*THE TASK*: Update the faculty profile by writing out its text between "Centers & Institutes" and "of Medicine (2012)", inclusive, with "Pediatrics" changed to "Internal Medicine".

Departments / Divisions

Centers & Institutes

Education

Degrees

  • MD; University of North Carolina School of Medicine (2006)

Residencies

  • Pediatrics; Duke University School of Medicine (2009)
  • Medical Genetics; Johns Hopkins University School of Medicine (2012)

Fellowships

  • Clinical Genetics; Johns Hopkins University School of Medicine (2013)

Board Certifications

  • American Board of Medical Genetics and Genomics (Clinical Genetics (MD)) (2013)

Research & Publications

Research Summary

Dr. Fahrner’s laboratory research uses novel mammalian cell systems and mouse models to elucidate disease mechanisms responsible for Mendelian disorders of the epigenetic machinery (MDEMs) and to identify therapies to treat these conditions. Specifically, her team focuses on Kabuki syndrome 1 and 2 (KS1 and KS2) and Weaver syndrome (WS). KS1 and KS2 are phenocopies of one another but result from mutations in distinct components of the epigenetic machinery, and disruption of both are expected to tip the balance of chromatin toward a more closed, transcriptionally silenced state at target genes. KS2 and WS are molecularly and phenotypically opposing disorders with the former exhibiting growth retardation and resulting from deficiency of the eraser of the H3K27 methylation (H3K27me) silencing mark, and the latter exhibiting overgrowth and resulting from deficiency of the writer of the same H3K27me mark. The Fahrner lab is using mouse models of these related disorders to elucidate mechanisms of abnormal growth. They recently elucidated a novel mechanism of growth retardation in KS1, which results from haploinsufficiency of KMT2D, encoding a histone methyltransferase writer of H3K4 methylation (H3K4me). The mechanism involves disrupted endochondral ossification and precocious chondrocyte differentiation within KS1 mouse growth plates due to reduced deposition of H3K4me3 at a novel target (Shox2). Elucidation of mechanisms of growth retardation in the phenotypically similar disorder KS2, which results from deficiency of the H3K27me eraser KDM6A, is also ongoing.

*THE DATA*:
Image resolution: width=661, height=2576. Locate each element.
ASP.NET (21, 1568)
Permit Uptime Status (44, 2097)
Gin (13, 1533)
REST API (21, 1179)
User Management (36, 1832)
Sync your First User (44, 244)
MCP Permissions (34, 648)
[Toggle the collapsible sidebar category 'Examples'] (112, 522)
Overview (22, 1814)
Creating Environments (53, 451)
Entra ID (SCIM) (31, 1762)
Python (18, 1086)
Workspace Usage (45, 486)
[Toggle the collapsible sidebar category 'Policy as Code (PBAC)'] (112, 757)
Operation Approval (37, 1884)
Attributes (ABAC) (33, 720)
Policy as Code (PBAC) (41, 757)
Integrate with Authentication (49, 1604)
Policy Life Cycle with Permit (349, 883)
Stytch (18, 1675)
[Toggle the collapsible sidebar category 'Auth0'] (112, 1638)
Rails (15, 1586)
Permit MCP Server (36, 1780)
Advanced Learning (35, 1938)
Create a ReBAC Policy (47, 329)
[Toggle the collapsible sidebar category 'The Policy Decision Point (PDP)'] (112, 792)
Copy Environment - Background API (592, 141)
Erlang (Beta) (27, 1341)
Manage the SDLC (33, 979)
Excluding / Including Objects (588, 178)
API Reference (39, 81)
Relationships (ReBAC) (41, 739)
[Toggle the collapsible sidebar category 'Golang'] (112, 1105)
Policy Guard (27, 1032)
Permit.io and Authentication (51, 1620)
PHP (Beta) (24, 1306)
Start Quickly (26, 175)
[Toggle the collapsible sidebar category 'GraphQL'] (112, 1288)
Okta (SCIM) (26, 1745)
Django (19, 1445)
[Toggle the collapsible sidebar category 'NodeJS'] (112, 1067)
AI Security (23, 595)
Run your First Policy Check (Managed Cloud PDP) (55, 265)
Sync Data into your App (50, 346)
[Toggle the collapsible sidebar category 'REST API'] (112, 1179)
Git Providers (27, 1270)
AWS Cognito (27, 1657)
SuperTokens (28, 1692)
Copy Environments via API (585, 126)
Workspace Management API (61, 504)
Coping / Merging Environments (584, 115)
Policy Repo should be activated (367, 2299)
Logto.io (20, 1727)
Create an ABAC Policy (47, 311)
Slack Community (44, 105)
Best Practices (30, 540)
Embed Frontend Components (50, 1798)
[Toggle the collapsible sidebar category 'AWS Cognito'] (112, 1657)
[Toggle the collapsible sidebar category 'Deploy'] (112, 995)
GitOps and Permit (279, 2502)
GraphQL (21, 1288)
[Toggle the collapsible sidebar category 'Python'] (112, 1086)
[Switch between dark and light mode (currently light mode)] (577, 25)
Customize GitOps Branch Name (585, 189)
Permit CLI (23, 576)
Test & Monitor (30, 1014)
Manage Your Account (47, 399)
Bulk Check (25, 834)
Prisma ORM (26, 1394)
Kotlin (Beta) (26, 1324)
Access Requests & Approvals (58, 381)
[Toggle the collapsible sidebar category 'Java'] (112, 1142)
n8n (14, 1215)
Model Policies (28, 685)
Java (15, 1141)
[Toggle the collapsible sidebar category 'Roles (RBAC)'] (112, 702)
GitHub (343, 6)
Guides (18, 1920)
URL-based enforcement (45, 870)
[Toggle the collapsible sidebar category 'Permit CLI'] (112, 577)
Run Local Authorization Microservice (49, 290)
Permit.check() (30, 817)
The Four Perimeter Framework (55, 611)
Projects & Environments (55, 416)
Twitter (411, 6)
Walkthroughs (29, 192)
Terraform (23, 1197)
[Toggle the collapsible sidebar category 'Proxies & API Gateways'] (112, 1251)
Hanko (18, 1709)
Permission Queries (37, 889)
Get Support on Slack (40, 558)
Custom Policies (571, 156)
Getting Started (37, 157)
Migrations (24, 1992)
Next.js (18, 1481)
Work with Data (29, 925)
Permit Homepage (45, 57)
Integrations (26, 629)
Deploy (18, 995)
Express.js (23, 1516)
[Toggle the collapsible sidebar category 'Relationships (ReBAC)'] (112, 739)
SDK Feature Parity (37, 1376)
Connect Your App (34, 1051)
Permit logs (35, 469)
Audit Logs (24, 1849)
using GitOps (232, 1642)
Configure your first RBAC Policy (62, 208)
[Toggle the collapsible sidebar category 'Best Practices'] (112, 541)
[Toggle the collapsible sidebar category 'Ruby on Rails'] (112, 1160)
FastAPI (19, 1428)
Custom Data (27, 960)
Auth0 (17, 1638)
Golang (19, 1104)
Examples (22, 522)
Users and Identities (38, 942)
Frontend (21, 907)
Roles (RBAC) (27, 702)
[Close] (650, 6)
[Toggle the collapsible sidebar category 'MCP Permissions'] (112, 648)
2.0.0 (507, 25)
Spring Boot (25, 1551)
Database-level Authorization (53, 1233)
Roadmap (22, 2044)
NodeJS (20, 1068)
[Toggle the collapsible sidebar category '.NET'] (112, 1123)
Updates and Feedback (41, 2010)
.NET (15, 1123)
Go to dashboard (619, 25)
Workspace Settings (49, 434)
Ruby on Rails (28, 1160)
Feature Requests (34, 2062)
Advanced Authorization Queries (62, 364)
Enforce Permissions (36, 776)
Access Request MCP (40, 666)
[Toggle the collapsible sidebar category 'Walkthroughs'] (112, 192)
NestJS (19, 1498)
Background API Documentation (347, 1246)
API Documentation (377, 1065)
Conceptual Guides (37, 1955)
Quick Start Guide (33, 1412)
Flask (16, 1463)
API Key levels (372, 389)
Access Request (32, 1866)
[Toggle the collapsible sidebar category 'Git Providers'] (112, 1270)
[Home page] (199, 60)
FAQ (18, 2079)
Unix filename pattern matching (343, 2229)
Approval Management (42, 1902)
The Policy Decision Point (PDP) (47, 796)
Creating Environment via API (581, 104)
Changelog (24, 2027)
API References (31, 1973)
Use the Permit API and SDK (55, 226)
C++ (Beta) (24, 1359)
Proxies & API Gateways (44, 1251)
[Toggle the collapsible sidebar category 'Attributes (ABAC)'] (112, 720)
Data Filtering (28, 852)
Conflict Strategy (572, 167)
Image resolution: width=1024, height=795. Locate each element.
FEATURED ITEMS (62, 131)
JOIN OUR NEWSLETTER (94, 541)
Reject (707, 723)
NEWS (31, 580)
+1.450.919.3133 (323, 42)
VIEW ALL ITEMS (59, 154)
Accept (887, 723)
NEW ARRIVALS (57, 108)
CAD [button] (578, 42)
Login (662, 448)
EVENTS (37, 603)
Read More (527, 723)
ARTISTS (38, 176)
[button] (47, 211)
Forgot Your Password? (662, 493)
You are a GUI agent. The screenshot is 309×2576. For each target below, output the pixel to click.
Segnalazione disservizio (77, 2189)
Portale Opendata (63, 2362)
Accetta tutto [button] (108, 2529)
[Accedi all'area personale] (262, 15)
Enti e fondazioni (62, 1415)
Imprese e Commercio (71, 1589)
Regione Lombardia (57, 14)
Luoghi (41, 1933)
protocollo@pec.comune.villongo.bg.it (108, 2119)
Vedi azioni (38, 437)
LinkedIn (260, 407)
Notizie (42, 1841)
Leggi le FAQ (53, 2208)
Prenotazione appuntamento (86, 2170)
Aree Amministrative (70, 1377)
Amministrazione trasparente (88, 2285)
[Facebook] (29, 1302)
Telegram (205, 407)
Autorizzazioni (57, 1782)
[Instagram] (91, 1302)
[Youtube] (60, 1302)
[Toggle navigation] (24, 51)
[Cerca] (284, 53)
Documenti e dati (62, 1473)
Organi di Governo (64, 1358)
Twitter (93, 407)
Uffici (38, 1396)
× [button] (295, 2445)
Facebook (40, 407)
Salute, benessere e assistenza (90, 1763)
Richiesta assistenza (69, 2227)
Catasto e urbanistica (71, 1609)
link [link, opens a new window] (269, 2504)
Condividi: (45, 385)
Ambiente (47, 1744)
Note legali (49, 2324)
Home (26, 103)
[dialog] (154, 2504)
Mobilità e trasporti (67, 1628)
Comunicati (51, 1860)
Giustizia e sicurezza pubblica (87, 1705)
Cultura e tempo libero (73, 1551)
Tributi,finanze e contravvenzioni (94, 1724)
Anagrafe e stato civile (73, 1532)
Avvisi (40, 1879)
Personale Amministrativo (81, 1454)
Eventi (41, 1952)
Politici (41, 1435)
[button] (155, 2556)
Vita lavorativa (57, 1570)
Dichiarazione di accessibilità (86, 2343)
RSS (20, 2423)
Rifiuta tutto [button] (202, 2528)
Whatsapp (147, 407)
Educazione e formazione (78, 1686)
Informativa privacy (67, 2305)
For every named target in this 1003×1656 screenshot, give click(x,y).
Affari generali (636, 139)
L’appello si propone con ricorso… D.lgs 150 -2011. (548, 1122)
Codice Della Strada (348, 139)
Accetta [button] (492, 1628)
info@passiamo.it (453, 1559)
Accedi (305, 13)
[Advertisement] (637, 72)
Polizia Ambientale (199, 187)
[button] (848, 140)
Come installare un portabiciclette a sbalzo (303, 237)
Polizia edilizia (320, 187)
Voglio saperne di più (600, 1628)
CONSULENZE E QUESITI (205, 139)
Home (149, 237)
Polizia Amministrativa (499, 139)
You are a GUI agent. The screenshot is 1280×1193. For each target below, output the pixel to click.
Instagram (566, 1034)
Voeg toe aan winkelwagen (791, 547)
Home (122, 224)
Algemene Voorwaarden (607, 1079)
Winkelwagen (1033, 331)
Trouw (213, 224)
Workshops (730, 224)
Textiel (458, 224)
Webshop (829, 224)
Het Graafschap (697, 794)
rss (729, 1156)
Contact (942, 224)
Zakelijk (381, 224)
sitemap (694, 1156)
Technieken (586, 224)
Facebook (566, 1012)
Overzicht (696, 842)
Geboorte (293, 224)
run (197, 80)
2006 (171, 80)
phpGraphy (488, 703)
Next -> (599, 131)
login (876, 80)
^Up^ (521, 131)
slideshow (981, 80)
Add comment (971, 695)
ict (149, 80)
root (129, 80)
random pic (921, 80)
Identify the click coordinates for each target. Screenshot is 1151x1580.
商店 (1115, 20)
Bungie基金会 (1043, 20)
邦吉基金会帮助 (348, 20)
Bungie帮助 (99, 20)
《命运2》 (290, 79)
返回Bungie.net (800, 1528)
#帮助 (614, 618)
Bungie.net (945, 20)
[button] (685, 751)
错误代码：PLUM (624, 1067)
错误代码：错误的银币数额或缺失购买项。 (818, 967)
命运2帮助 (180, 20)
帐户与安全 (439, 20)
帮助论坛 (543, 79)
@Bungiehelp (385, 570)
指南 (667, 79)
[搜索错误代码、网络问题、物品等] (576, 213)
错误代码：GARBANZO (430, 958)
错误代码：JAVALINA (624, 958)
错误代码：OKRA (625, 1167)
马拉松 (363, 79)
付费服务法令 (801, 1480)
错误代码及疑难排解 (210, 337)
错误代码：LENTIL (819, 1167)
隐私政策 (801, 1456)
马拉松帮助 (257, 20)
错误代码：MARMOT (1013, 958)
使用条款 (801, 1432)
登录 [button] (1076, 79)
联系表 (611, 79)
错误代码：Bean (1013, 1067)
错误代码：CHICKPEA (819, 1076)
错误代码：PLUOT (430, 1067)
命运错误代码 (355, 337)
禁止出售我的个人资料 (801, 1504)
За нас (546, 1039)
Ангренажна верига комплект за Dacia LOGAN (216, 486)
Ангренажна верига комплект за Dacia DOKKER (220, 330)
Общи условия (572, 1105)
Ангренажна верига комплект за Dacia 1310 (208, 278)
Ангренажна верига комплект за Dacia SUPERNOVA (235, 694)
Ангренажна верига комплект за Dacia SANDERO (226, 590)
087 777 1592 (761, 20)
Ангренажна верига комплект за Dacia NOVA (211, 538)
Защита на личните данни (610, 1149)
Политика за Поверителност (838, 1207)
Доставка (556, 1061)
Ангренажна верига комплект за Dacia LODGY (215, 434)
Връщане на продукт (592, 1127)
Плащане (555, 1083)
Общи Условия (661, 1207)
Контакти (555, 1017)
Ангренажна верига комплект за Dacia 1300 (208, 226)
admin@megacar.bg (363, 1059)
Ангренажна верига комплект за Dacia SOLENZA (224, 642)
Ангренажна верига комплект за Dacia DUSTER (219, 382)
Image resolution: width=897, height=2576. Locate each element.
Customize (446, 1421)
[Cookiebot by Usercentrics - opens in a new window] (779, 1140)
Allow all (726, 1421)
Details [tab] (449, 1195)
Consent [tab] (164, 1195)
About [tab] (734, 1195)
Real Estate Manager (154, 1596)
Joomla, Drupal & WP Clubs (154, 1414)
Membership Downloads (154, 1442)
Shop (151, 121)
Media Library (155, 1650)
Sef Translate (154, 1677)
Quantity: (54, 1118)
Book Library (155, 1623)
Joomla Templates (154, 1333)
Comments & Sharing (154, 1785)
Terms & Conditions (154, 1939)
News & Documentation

*OUTPUT OF THE EXERCISE*:
Centers & Institutes

Education

Degrees

  • MD; University of North Carolina School of Medicine (2006)

Residencies

  • Internal Medicine; Duke University School of Medicine (2009)
  • Medical Genetics; Johns Hopkins University School of Medicine (2012)